SelecciónEn alguna ocasión comparé a un crítico o un reseñador con el maitre de un restaurante de lujo. Bien, se trata de una metáfora con bastantes grietas, pero me permite hacer hincapié en varios puntos. Que el chef, el creador, el escritor, es la verdadera estrella; que el maitre sólo es un transmisor y nada más que puede dar cuenta de lo que hacen los verdaderos talentos; y que por tanto su misión es informar al cliente de lo que hay.
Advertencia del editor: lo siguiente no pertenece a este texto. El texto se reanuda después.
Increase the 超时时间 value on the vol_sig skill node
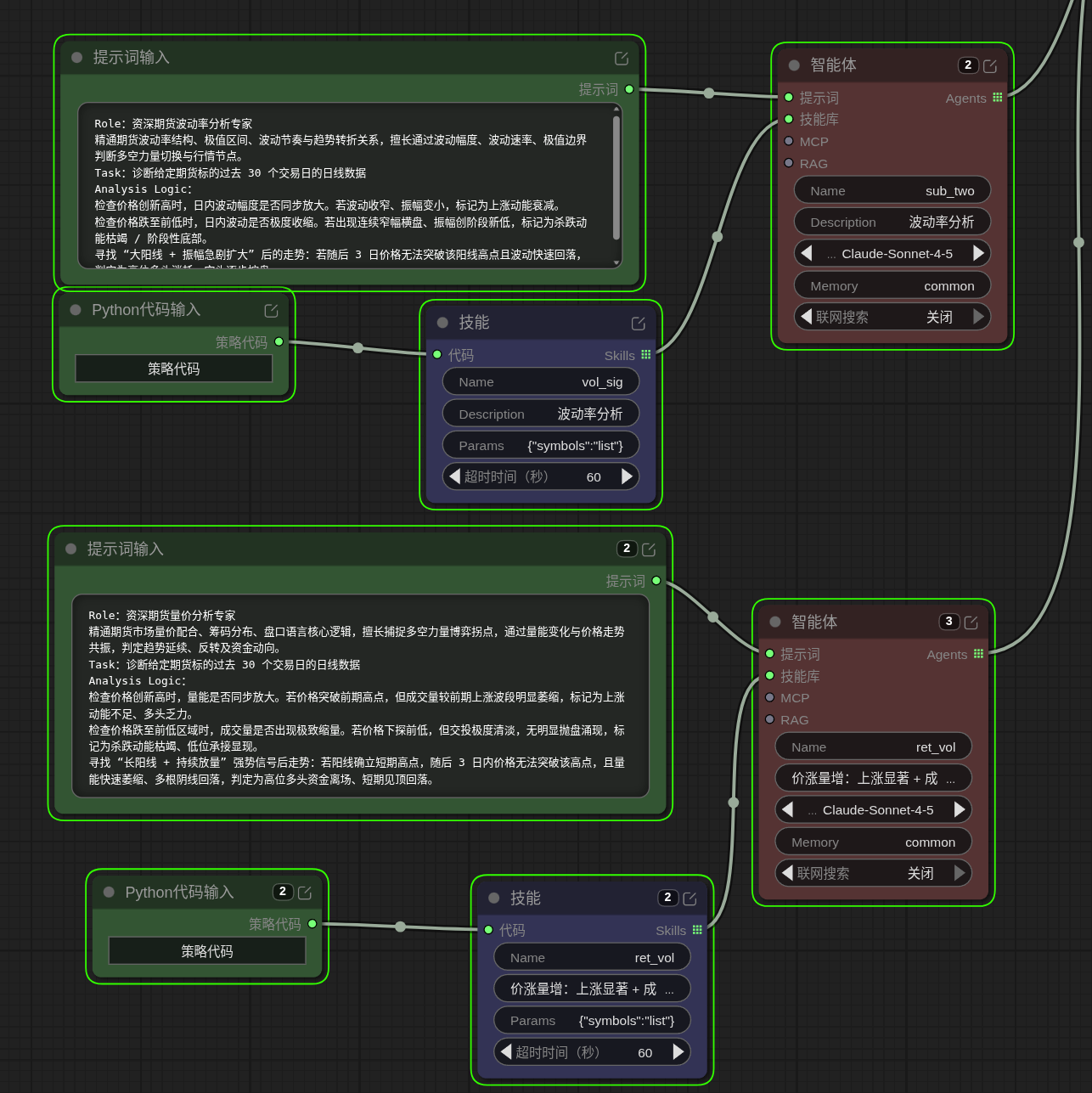1092x1093 pixels. 628,476
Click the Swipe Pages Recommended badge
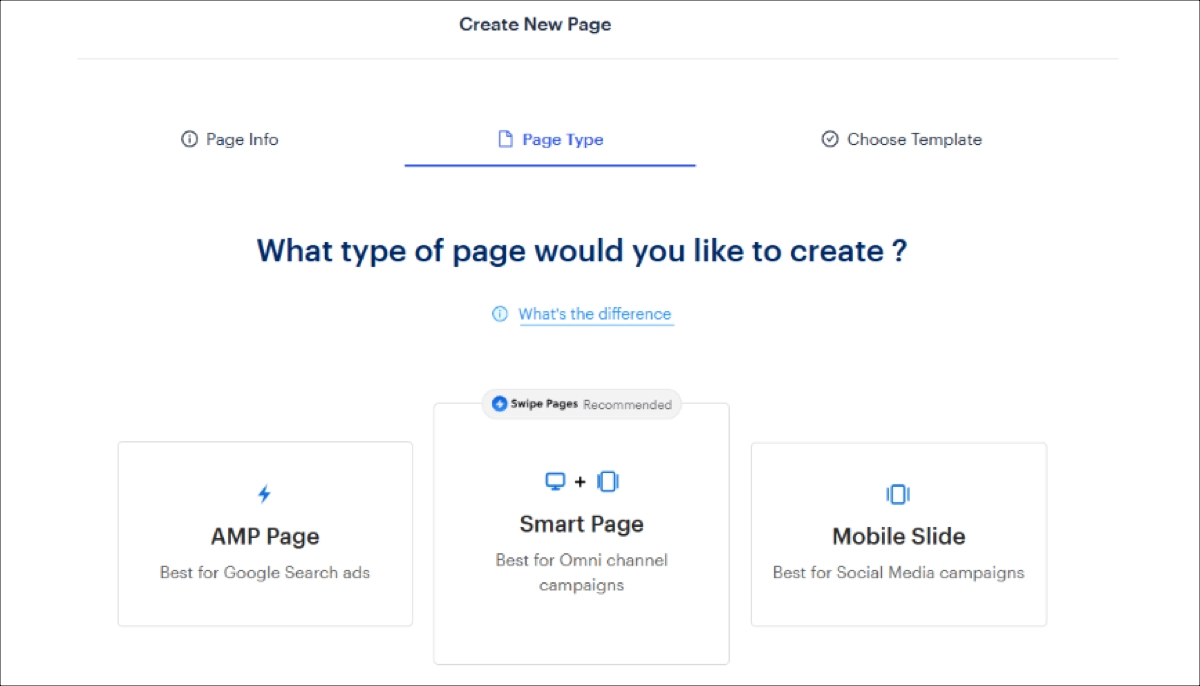 [x=581, y=404]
Parece desaconsejable que un maitre diga que un plato está bueno o no; pero sí debe informar, si se le solicita, de datos como sus ingredientes (por si alguno puede producir una alergia), el modo de preparación, el tipo de sabor… En suma, si el cliente está interesado por el plato y duda de si puede gustarle o no, el maitre debe proporcionarle la información necesaria, con sinceridad, que le permita decidirse. Y también puede darle cuenta de platos que le hayan pasado inadvertidos y se ajusten más a sus gustos, o especialidades del día que no figuren en la carta.

El hecho de que al maitre le guste ese plato o no es relativamente secundario; lo importante es que sepa explicarle a su cliente cómo es para que tome su decisión. Trasladado a nuestro terreno, si comprar y leer o no el libro.

Todo esto es muy periodístico, lo sé; soy periodista y tengo una manera de ver las cosas tan anticuada que ya ni siquiera se estila en el periodismo de ahora, el de enviar las irrelevancias que pueden contarse en 140 caracteres para crearse una “marca personal”. Más allá de esta visión por mi parte de las críticas o reseñas se encuentra el análisis literario, en un terreno totalmente distinto. Es incluso más valioso, pero creo que hay que reservarlo para platos de verdadera entidad y debe hacerse con otro tiempo, con otras aspiraciones.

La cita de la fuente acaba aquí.